Responsabilidad. En el fondo, era iluso pensar que esto podía haber sido mucho mejor. Un sector nada desdeñable de nuestra sociedad vasca se ha tenido que enfrentar a la frustración que implica constatar el fracaso de su apuesta estratégica. Esa que tanto dolor ha provocado, pero que también tanto dolor les ha causado a ellos mismos. ¿Al final, para qué? Para nada. Díganselo a los dos centenares largos de miembros de ETA que aún permanecen cumpliendo condena. Y sus familiares preguntándose para qué todo ese sacrificio. Una frustración colectiva mal digerida, es un factor de dificultad añadida para la convivencia presente e incluso futura. Por ello, un mínimo sentido de la responsabilidad nos aconseja no ser muy beligerantes con los paripés. No se preocupen tanto por el blanqueo de su historia. No podrán hacerlo.

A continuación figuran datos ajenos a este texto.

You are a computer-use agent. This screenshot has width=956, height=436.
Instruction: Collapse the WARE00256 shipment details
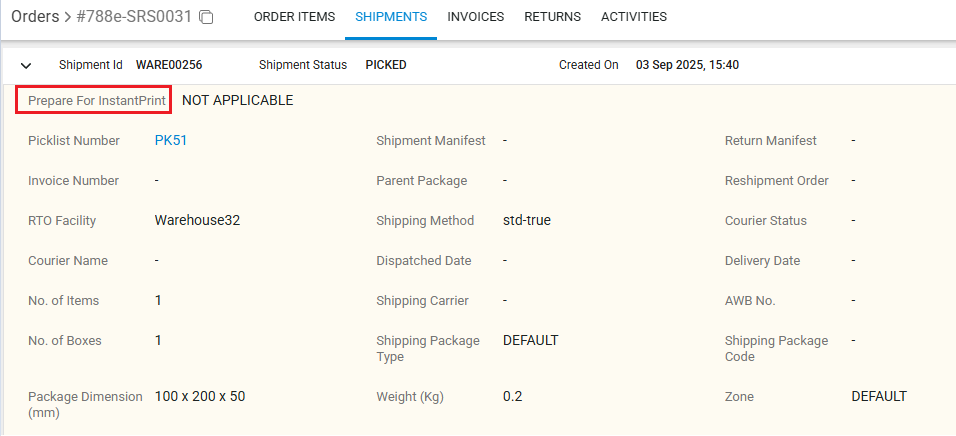click(x=26, y=65)
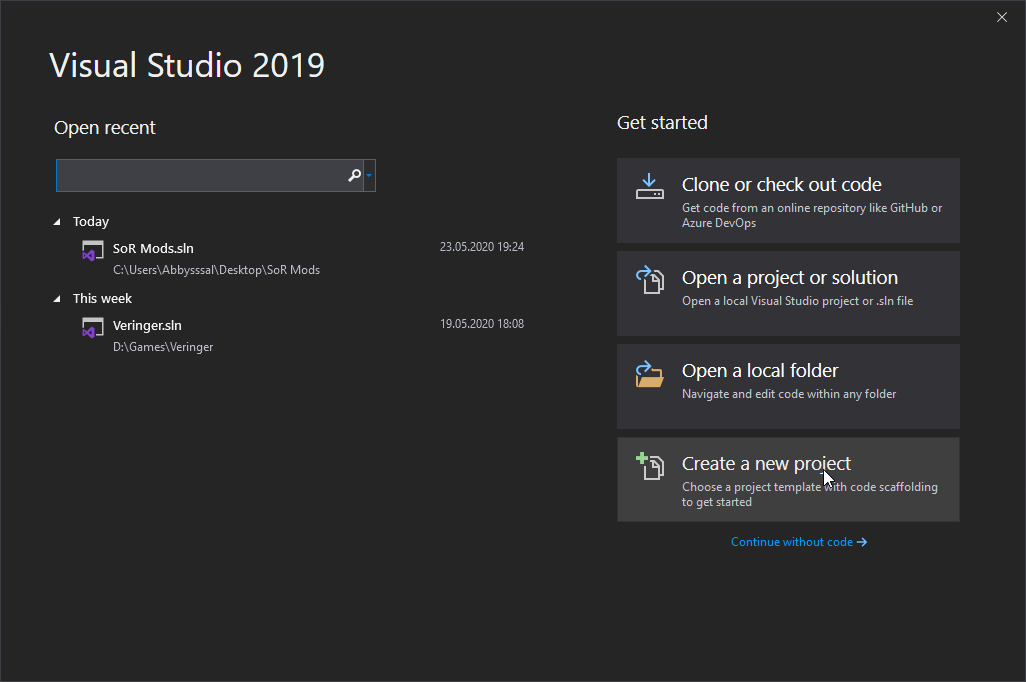Open the search box dropdown arrow
This screenshot has height=682, width=1026.
point(370,176)
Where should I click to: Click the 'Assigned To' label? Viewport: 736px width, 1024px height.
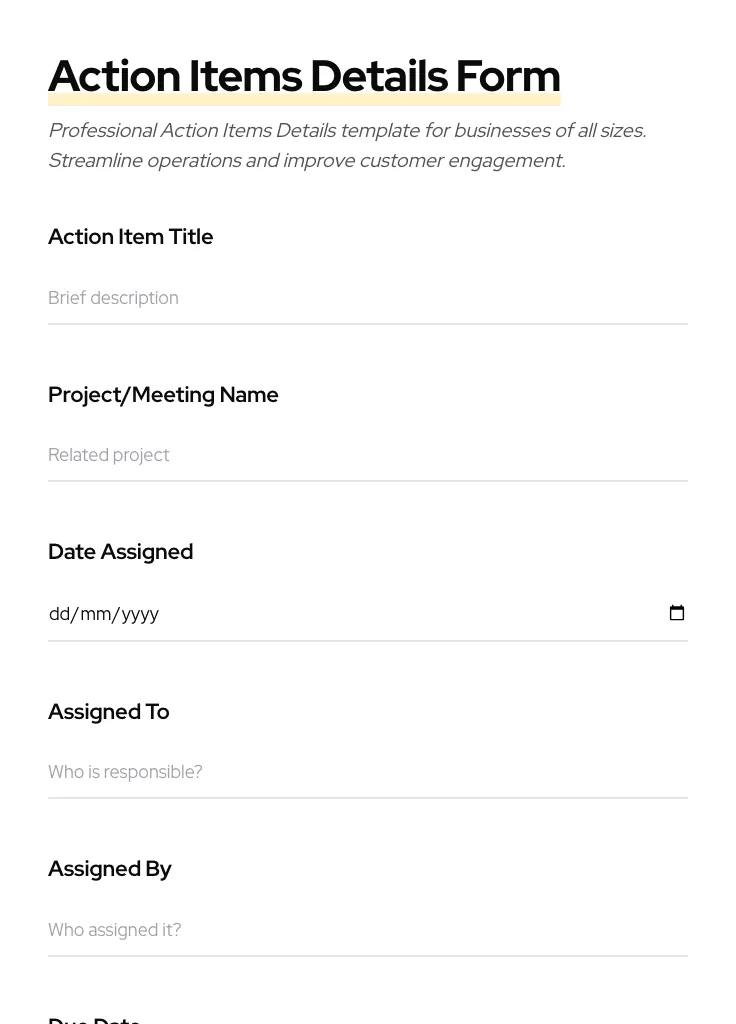pyautogui.click(x=108, y=712)
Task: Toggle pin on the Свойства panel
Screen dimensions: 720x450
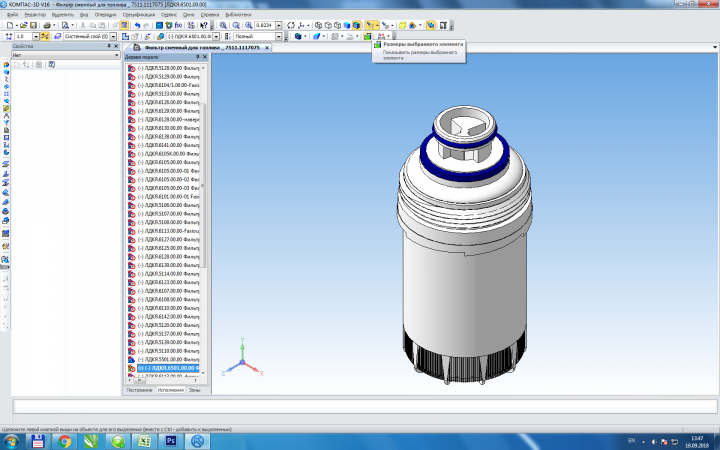Action: [x=109, y=46]
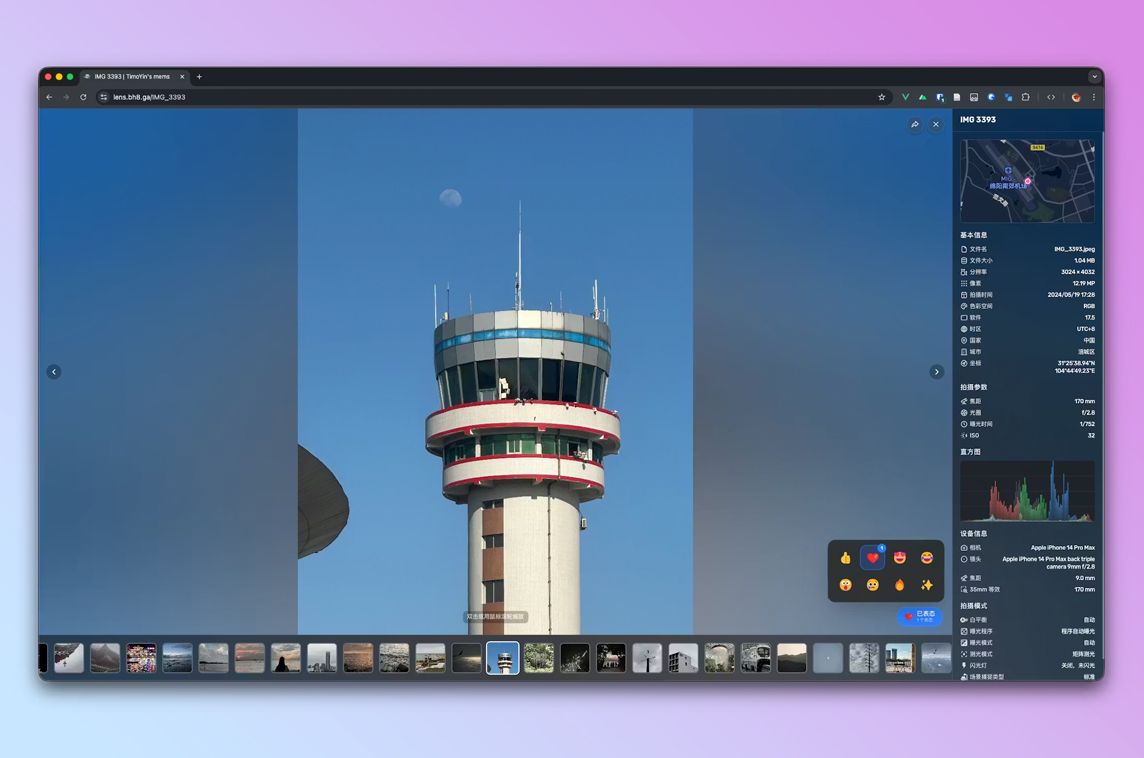Choose the star-eyes emoji reaction
The width and height of the screenshot is (1144, 758).
click(900, 558)
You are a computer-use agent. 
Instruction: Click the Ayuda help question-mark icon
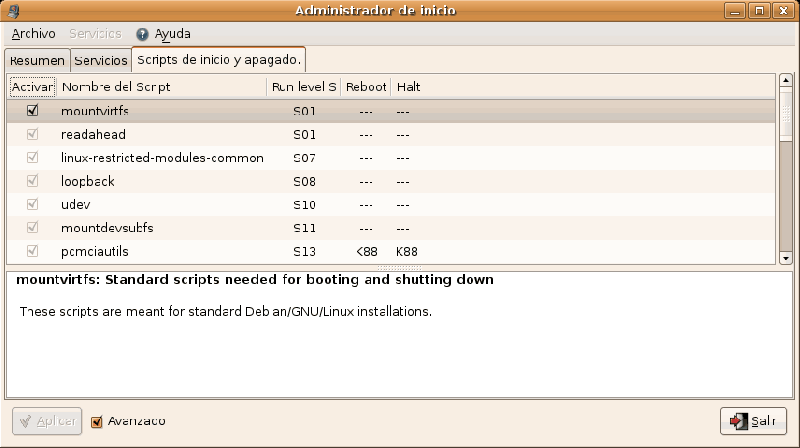click(142, 34)
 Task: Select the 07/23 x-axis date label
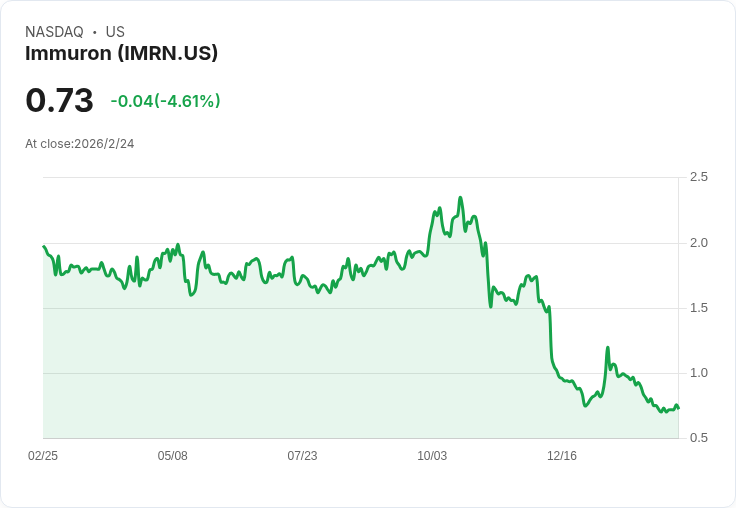302,456
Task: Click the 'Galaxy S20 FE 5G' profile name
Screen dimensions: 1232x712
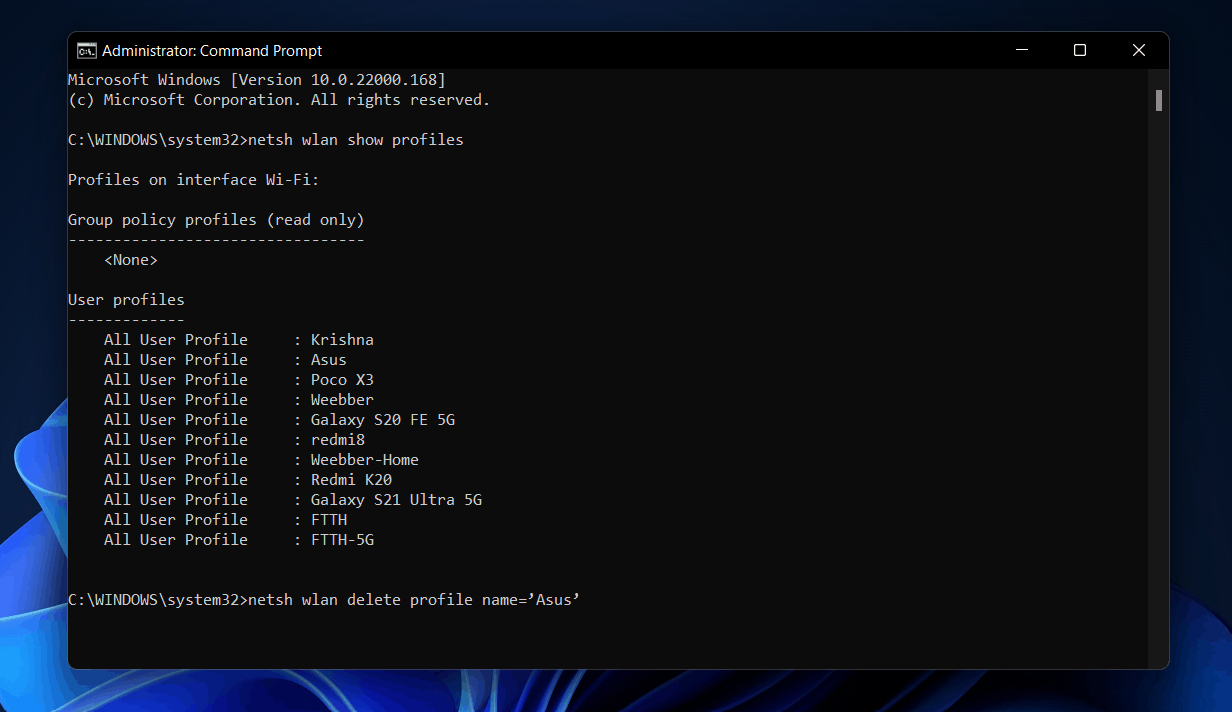Action: [x=382, y=420]
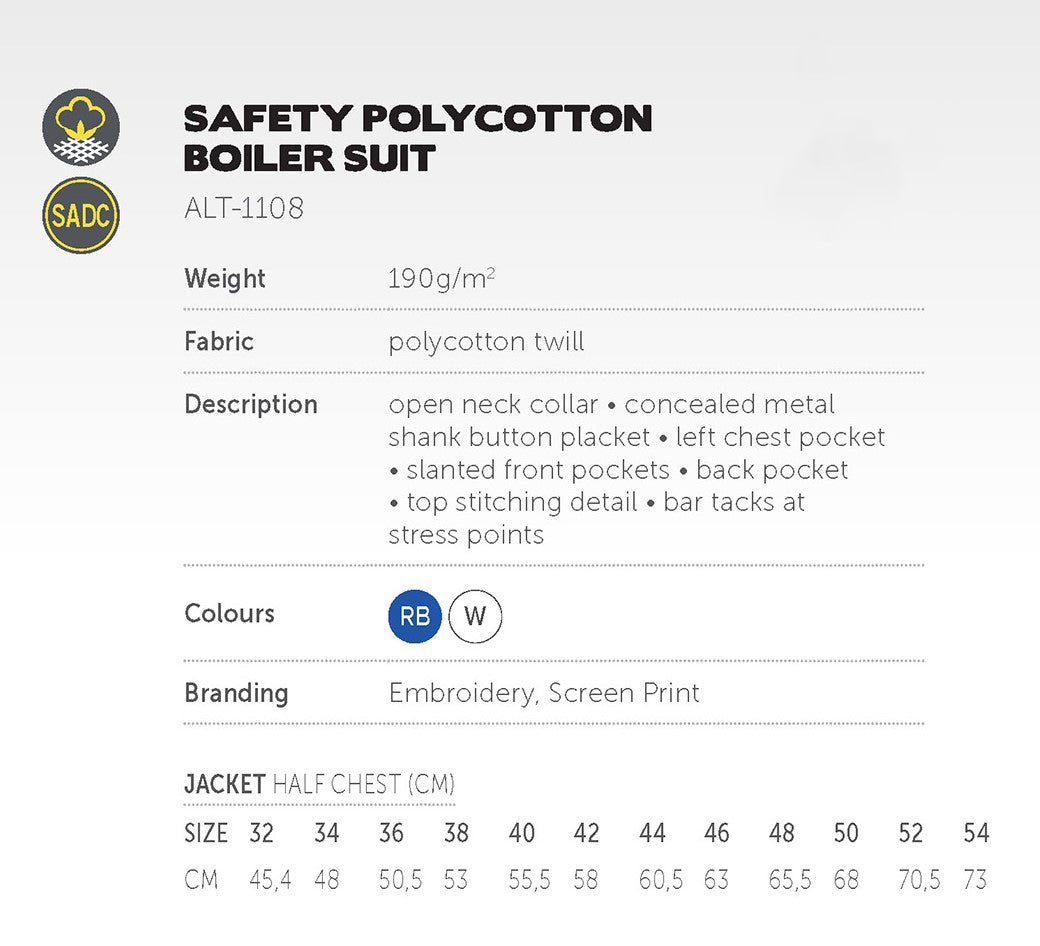Click the yellow SADC badge icon
The height and width of the screenshot is (946, 1040).
(81, 215)
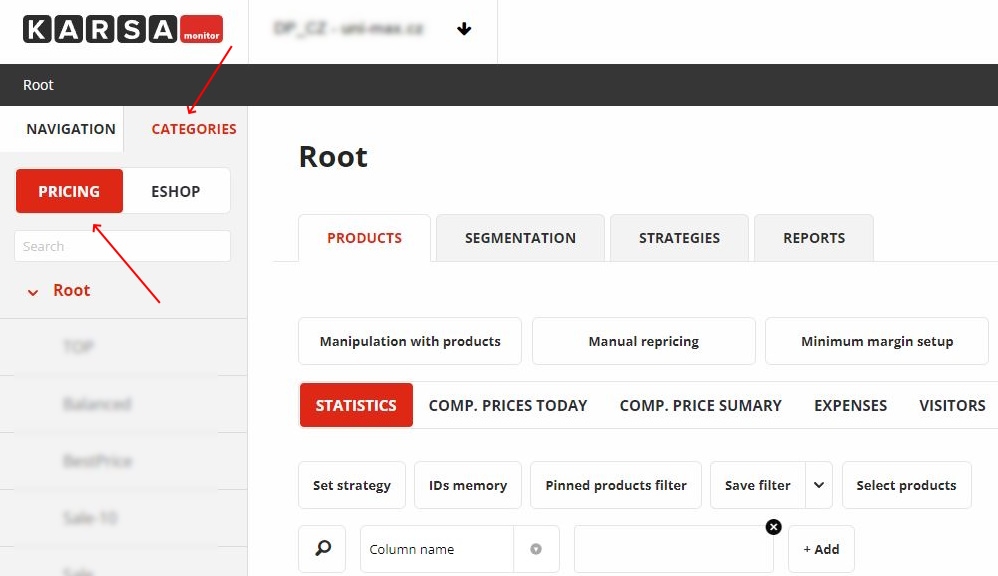998x576 pixels.
Task: Open the Column name dropdown
Action: pyautogui.click(x=536, y=549)
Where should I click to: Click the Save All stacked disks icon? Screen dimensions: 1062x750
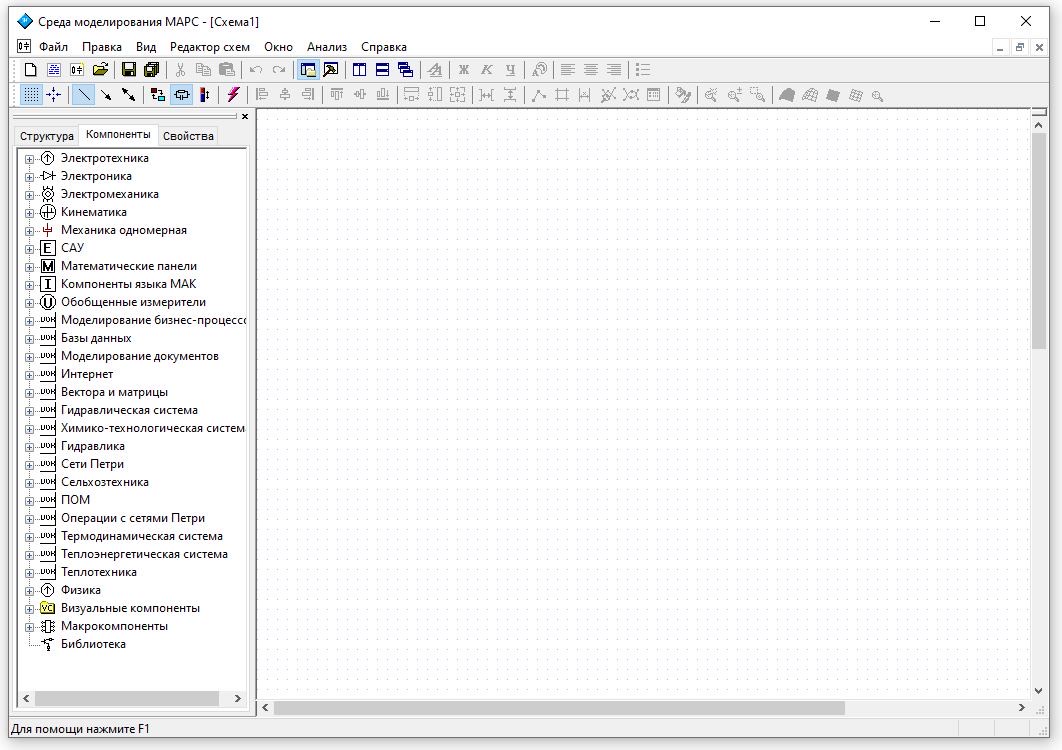coord(151,70)
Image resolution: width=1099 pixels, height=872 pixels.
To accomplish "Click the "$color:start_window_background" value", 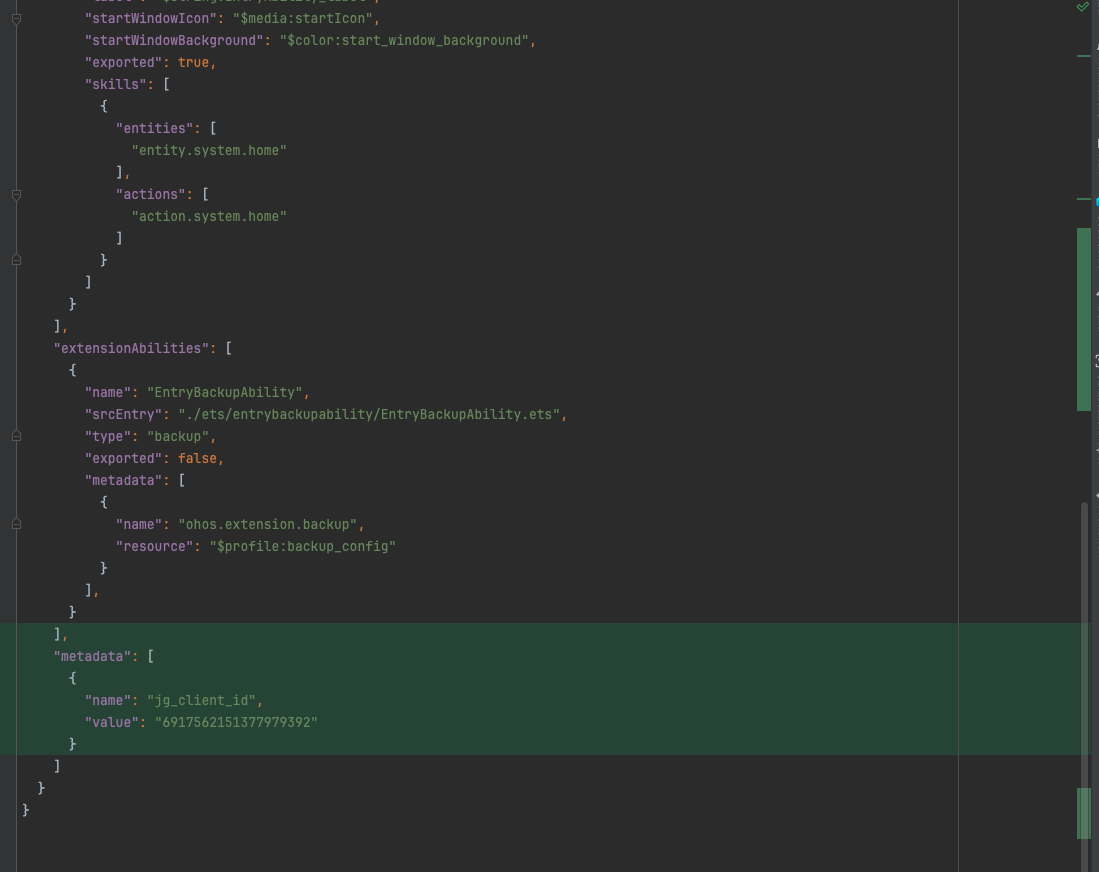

Nostalgia. Maixabel, Jaime, Adela, Txabi, Esther, Galo, Carlos, Julián, Xabier… Muchos brazos y corazones construyendo, desde la fe en una sociedad sin violencia. Las víctimas de otros lugares de España que conseguimos que volvieran a Euskadi, después de haberse negado a hacerlo tras su atentado o el de sus familiares. Qué pequeños grandes triunfos. El perdón, la generosidad, el respeto. Tantas trayectorias personales de sufrimiento que nos confiaron sus testimonios de dolor, pero también sus ganas de vivir y su alegría.

Se acabó. Suena el último vals mientras se cierra el telón. No los abroncaré. No tendrán aplauso tampoco. Mi veredicto es sencillo. Les brindaré lo mejor que puedo ofrecerles en este momento postrero: mi más absoluta indiferencia.